Blackout has captions referring to ‘City Police Department’ and ‘City Courts’ – which city? What is the AV Network news channel?
Line of Duty loses its impact by being about a fictional anti-corruption squad in a generic police force in a generic city – absent any real world anchor the story is robbed character and background.
We used to have dramas like Between the Lines which were firmly rooted in real-world locations and situations. Even fictionalised shows like Judge John Deed and The Chief drew on real-world debates and concerns.
Others such as Crocodile Shoes and Queer as Folk celebrated their regional settings – they were part of what informed the characters and drove the stories.
But the current crop of BBC dramas seem deliberately vague on all these elements and instead rely on the audience not caring about the details and just going along for the ride.

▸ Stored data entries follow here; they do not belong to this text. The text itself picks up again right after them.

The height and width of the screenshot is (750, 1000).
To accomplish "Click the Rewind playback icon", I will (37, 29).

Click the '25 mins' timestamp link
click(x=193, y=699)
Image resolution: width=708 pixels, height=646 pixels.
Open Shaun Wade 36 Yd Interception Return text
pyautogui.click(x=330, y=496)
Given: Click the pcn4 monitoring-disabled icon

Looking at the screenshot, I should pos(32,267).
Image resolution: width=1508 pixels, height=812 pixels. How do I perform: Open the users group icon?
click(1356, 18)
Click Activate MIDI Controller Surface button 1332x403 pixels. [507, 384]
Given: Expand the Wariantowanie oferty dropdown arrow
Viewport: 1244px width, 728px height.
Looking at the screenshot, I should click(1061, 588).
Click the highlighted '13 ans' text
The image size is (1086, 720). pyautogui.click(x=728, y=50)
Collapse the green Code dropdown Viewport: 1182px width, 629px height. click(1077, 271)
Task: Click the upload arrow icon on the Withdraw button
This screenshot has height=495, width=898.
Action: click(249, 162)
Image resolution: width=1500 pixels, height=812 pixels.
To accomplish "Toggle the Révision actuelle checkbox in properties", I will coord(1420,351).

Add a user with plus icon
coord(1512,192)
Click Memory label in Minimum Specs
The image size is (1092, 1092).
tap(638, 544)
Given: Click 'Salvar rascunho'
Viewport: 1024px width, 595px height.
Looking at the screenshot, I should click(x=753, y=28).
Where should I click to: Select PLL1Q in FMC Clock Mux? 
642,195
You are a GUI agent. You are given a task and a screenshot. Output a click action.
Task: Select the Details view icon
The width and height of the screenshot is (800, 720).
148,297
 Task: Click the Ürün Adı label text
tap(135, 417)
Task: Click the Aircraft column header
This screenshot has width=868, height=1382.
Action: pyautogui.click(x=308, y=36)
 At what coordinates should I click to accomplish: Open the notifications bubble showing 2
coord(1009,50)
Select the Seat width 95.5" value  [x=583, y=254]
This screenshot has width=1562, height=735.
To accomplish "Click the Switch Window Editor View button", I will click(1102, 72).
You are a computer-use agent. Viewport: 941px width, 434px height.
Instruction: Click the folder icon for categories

As a result they’re mere shadows of television’s best.
If I had to guess I’d blame a BBC policy of inclusiveness – a desire that no-one feel a show is about a specific place and most certainly not, indeed never, London – for the decision to base it’s recent shows in Any Town.
We have rich community stories, fantastic architecture and an envy of the world history, it’s about time the BBC let them have a role in its drama output.